It’s clear to me that the ability to feel gratitude is true wealth. Many possessions and little gratitude make for an ironic poverty, a dull heart. The open, enlivened heart, on the other hand, reflects even small beauties, amplifying them, finds wonder in common things, and is wealthy with day-to-day gratitude and with a quick delight. The eye become keen pouring beauty into the heart, and bright with the awakened enthusiasm pouring out.
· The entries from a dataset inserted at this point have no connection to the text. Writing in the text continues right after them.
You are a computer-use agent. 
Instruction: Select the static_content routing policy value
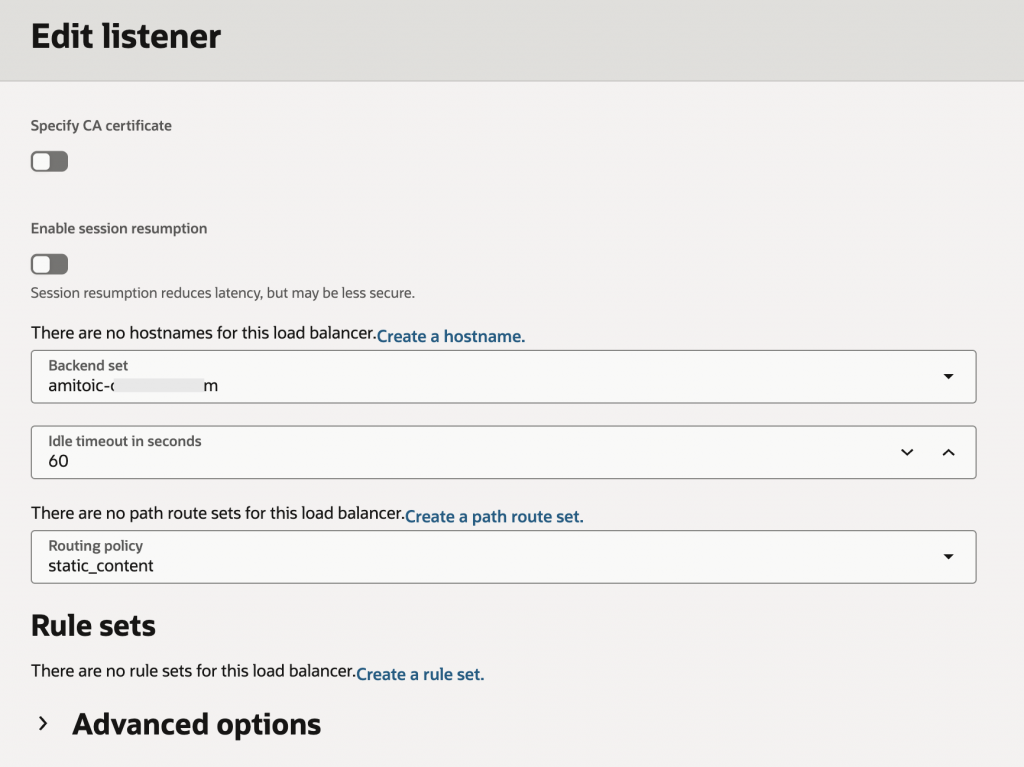[101, 566]
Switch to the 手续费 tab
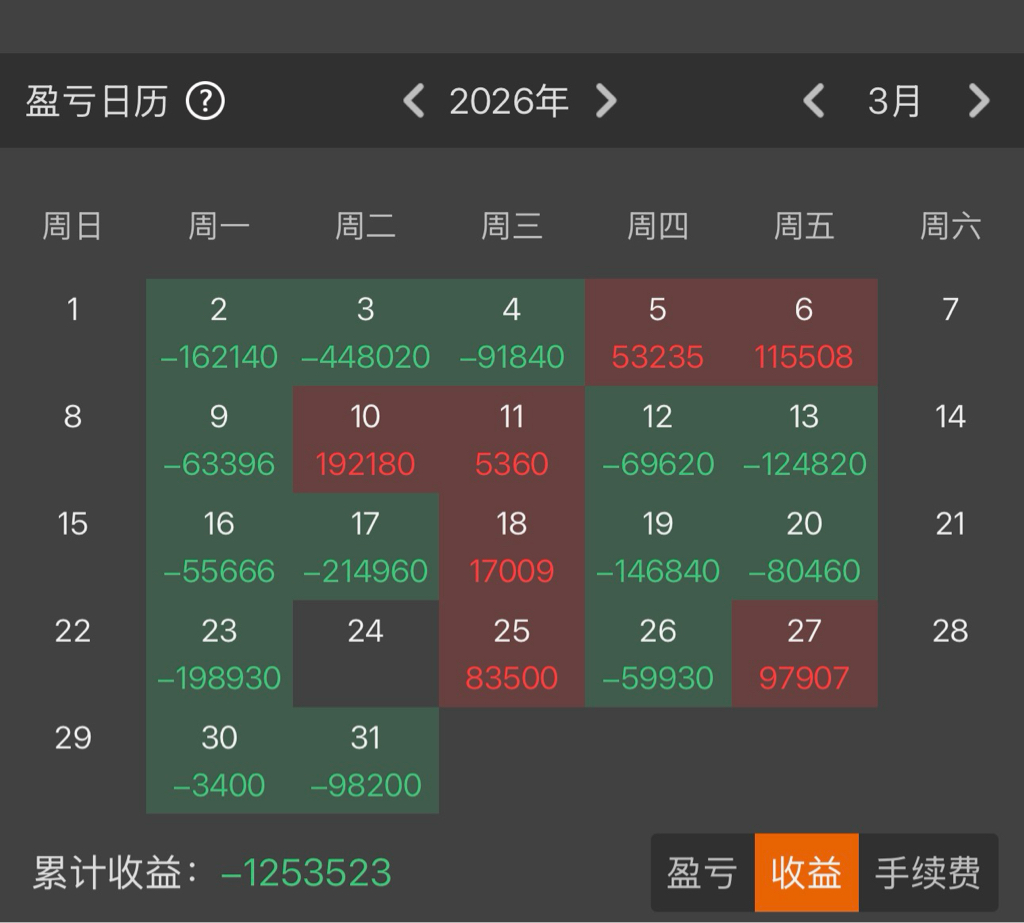Screen dimensions: 1024x923 tap(927, 873)
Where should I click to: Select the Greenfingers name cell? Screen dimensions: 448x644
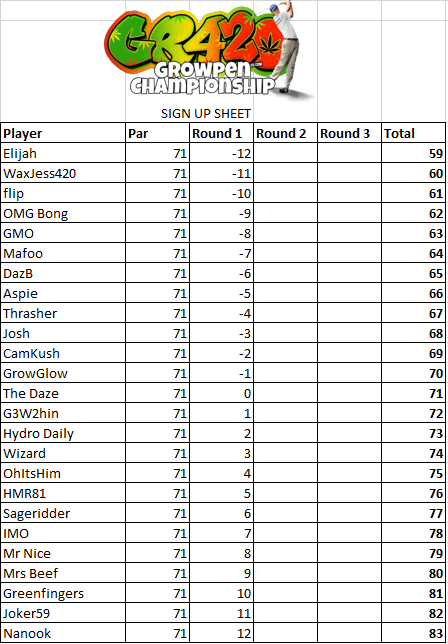pyautogui.click(x=63, y=593)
I’m with my mom for Thanksgiving. She a master of thankfulness. Ninety in May, Mom is blind and unable to walk now after her stroke — though she could barely walk before it. She spends her days largely in bed, helped in and out on the way to table or toilet. I would expect her to be at least mildly melancholic, bored, nostalgic, restless. But no, contentment pours out of her like water. Each meal she raves, each phone conversation is a blessing, each piece of music a gift.  In quiet moments she is quietly happy. To all those who come within her purview she offers her lovely smile, words of encouragement and lively appreciation. Her memories are rich and alive within her. She’s learned the secret well.

Mom Ice Cream
Mom with ice cream, her lifelong passion.

As I grew up, Mom’s Thanksgivings were wondrous affairs, brimming with food, friends, music, stories, laughter, crackling fires and inclement weather outside, but much warmth inside. I’m grateful for those great celebrations and for the rich spoken words of thanks around the circle that always were the core of the festivities. Mom was and is a good teacher of thankfulness.

I’ve had very lean years and big challenges as most of us have. A life is a long, winding, remarkable journey. Looking for blessings, keeping a keen eye open for goodness hidden in troubles, even disasters, has saved me on many a day. The heart feeds on what it believes. Dispair is poison. Hope is nourishing. Thankfulness based in the knowledge that Life supports us, helps and builds us through thick and thin, is an elixir that can wholly transform our experience.

I saw a warbler flitting about the garden the other day. Recently arrived from the northern forests, it was on its way south to Central America for the winter. 2000 miles down, 2000 to go. I don’t know if it was thankful about having made it this far, or hopeful for the success of its journey — but I was.